The findings demonstrate a systematic coupling between the respiratory cycle and self-initiated actions: participants preferentially initiated voluntary movements during expiration, an effect absent for externally triggered actions and not observed for cardiac phase. Converging EEG evidence shows that the RP amplitude varies with respiration phase, being reduced during expiration, indicating that interoceptive respiratory dynamics modulate the neural processes leading up to voluntary movement. These results support models positing that the RP reflects fluctuations of ongoing neural activity rather than a dedicated preparatory motor program, and identify respiration as a structured physiological source of such fluctuations. The specificity to voluntary (vs externally triggered) actions suggests that interoceptive–motor coupling relates to endogenous action selection/timing mechanisms. Control analyses of resting EEG argue against generic respiration artefacts explaining the effect. The authors propose that coupling may minimize competition between respiratory motor commands and voluntary motor outputs at premotor (e.g., SMA) and subcortical levels, and highlight candidate networks (insula, cingulate, ventrolateral medulla) for future mechanistic studies.
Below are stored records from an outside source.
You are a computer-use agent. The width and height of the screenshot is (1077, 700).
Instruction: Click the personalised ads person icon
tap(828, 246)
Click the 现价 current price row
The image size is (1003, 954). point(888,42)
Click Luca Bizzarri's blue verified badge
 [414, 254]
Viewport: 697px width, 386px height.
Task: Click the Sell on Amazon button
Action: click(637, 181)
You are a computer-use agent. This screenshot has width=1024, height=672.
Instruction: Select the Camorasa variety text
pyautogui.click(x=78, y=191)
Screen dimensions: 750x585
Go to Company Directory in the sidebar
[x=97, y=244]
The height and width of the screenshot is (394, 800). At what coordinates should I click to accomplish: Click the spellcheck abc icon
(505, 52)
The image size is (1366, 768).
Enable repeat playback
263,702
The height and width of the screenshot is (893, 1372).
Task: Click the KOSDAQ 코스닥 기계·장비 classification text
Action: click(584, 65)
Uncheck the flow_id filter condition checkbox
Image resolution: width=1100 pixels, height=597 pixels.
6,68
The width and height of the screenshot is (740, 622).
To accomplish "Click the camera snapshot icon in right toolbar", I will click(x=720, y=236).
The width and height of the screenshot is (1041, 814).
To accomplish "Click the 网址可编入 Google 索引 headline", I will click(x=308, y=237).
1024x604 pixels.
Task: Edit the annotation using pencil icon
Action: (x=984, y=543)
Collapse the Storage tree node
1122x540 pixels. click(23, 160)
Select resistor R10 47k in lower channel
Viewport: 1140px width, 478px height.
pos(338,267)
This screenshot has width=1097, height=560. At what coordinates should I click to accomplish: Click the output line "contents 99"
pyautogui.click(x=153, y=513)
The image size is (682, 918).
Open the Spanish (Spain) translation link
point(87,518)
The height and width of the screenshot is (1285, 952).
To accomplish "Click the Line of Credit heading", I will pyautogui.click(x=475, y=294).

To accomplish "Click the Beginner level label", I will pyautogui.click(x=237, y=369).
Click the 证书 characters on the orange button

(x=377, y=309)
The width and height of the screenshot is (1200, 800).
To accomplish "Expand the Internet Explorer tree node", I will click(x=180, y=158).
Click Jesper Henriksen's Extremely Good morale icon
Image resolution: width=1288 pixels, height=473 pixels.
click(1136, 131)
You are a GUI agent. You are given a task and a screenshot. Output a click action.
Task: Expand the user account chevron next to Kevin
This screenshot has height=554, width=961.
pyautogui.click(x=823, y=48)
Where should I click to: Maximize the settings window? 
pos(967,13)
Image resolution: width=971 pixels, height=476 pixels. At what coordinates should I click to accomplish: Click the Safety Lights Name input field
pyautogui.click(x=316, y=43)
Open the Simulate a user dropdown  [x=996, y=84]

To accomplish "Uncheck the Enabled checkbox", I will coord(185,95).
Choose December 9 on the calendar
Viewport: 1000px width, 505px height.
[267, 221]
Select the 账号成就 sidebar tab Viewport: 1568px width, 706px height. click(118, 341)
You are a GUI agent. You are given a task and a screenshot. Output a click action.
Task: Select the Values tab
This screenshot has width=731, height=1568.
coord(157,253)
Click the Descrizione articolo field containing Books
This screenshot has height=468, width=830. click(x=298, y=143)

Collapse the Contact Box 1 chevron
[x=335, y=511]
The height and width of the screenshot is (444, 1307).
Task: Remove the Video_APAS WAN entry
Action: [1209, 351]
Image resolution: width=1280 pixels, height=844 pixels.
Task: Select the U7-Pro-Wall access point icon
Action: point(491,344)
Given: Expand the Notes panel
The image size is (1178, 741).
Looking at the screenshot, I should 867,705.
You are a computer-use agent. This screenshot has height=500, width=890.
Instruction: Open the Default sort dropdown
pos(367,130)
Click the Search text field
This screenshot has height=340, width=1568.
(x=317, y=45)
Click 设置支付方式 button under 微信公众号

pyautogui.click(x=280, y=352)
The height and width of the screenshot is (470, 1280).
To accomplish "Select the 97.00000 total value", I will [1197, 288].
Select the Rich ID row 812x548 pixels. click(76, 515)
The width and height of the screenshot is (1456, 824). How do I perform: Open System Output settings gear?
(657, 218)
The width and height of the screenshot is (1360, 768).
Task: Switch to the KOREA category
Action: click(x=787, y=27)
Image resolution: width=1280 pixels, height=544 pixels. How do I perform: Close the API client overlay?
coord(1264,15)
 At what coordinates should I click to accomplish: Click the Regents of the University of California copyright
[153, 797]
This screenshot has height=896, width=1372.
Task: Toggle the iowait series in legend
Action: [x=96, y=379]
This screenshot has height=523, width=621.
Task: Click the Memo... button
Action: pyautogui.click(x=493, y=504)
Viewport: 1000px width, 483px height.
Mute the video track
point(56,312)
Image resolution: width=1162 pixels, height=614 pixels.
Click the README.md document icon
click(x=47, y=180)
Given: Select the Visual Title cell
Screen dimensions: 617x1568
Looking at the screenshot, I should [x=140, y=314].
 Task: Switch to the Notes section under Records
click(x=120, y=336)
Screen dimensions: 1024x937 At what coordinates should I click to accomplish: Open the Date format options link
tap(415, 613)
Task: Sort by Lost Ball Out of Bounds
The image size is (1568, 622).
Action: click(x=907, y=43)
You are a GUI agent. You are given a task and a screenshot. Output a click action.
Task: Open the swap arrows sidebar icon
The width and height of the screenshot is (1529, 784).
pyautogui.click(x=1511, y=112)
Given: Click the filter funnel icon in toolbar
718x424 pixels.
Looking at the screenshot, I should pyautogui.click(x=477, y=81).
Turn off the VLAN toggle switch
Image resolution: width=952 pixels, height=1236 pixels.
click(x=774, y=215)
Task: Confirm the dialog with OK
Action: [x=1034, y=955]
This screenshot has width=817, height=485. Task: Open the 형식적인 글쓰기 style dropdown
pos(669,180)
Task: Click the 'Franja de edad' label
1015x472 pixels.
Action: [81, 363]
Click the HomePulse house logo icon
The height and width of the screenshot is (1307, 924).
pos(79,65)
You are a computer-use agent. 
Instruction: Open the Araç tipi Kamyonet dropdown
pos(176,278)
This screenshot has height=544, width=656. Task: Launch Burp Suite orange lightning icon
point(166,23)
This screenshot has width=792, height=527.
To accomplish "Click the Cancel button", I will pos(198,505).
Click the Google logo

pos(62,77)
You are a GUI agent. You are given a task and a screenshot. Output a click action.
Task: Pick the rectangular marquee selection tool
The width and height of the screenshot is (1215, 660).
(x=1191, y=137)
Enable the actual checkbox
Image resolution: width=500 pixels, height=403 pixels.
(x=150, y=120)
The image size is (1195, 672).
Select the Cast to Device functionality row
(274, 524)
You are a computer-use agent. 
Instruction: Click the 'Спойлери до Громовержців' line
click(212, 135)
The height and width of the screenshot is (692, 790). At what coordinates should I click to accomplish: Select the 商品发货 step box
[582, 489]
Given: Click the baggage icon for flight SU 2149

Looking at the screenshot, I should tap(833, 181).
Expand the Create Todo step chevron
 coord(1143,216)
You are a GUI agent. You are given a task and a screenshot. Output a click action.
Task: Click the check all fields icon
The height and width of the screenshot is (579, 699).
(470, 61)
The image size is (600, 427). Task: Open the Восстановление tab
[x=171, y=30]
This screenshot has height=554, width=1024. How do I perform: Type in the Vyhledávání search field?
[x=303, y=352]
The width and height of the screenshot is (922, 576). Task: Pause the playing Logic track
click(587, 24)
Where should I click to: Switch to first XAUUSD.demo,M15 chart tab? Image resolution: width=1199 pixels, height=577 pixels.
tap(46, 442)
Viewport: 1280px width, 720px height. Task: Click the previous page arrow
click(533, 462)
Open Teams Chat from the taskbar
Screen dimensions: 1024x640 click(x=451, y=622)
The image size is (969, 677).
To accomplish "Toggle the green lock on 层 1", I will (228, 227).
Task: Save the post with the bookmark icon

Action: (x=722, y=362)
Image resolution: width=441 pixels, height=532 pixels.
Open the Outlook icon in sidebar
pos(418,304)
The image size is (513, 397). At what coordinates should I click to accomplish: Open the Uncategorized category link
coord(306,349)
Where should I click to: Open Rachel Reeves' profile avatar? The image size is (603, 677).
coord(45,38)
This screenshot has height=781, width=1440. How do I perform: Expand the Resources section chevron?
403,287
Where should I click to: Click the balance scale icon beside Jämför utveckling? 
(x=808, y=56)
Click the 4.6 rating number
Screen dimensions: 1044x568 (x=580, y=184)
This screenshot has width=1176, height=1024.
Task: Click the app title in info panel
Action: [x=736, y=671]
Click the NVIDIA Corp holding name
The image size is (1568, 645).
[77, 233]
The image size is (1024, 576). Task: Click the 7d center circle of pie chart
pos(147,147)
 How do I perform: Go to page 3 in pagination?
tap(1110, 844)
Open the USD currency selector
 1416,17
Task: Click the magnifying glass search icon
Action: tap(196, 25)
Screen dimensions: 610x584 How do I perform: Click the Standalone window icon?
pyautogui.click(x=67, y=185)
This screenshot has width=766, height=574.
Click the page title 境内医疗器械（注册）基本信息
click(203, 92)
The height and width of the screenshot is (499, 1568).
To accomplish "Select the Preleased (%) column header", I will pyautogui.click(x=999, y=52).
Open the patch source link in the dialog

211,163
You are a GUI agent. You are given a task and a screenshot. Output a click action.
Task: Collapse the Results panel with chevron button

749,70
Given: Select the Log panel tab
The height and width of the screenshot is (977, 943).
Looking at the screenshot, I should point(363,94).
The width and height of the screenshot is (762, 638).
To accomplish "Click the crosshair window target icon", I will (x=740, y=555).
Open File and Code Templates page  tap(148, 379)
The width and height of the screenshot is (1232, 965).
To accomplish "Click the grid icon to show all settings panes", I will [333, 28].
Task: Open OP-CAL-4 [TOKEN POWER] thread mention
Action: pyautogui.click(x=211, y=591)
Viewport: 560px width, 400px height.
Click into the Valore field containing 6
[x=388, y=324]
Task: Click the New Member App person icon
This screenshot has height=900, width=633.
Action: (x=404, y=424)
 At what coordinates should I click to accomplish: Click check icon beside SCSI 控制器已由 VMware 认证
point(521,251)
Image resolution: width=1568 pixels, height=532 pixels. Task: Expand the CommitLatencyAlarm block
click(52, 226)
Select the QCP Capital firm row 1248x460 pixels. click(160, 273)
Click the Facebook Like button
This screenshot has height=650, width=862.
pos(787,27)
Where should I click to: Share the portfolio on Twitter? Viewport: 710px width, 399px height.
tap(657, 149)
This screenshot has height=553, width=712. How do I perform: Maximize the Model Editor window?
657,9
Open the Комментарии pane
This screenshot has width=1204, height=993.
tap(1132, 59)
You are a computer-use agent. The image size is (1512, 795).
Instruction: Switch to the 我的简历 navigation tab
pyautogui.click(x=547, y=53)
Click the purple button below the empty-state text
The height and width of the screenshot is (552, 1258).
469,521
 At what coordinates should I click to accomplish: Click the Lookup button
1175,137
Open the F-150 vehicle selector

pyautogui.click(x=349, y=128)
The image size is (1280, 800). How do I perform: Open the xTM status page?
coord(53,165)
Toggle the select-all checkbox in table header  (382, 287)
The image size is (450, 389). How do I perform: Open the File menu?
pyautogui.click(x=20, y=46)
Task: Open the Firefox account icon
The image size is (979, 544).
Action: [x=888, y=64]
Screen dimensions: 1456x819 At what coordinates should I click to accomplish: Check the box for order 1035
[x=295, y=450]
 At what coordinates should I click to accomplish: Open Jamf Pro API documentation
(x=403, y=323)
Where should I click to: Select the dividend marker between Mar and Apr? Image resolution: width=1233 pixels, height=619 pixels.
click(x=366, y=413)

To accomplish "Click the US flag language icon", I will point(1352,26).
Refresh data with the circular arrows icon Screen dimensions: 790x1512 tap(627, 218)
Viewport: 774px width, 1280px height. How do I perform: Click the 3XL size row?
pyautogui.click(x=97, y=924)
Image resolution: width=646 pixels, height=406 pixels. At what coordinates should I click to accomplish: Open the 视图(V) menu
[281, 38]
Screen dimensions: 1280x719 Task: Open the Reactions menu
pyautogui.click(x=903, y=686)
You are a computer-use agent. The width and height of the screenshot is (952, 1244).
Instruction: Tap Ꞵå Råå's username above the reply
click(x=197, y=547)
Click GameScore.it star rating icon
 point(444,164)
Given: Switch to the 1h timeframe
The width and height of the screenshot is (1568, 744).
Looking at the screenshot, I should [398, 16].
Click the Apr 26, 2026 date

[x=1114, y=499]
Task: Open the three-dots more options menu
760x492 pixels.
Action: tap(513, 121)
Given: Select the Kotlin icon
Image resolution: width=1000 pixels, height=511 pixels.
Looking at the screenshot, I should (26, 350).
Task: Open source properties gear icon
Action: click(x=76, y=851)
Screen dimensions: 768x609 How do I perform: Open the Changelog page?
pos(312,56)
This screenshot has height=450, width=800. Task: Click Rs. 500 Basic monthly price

Spontaneous breathing modulates when people choose to act and the cortical RP that precedes voluntary movements. By linking interoceptive respiratory cycles to voluntary action timing and RP amplitude, the study bridges accounts that attribute the RP to ongoing neuronal fluctuations with evidence that respiration is a major source of such fluctuations. The results challenge interpretations of the RP as an unconscious initiator of voluntary action, suggesting it at least partly reflects respiration-related cortical processing coupled to action onset. Future work should causally manipulate respiration (e.g., nasal vs oral breathing, loaded breathing), combine EEG with fMRI or invasive recordings to localize mechanisms, and examine individual differences (e.g., athletes, breathing awareness) to detail how respiratory control interfaces with voluntary action and cognition.
The study is correlational; respiration was not experimentally manipulated to establish causality for action timing or RP modulation. While permutation controls accounted for longer expiration duration and resting-state analyses argued against artefactual respiration effects on EEG, unmeasured confounds cannot be fully excluded. Neural sources of the coupling were not localized; proposed mechanisms (e.g., competition between motor commands at SMA or subcortical nuclei) remain speculative. Generalizability beyond the specific button-press tasks and healthy young adults requires further study, as do potential differences between nasal and oral breathing and across populations.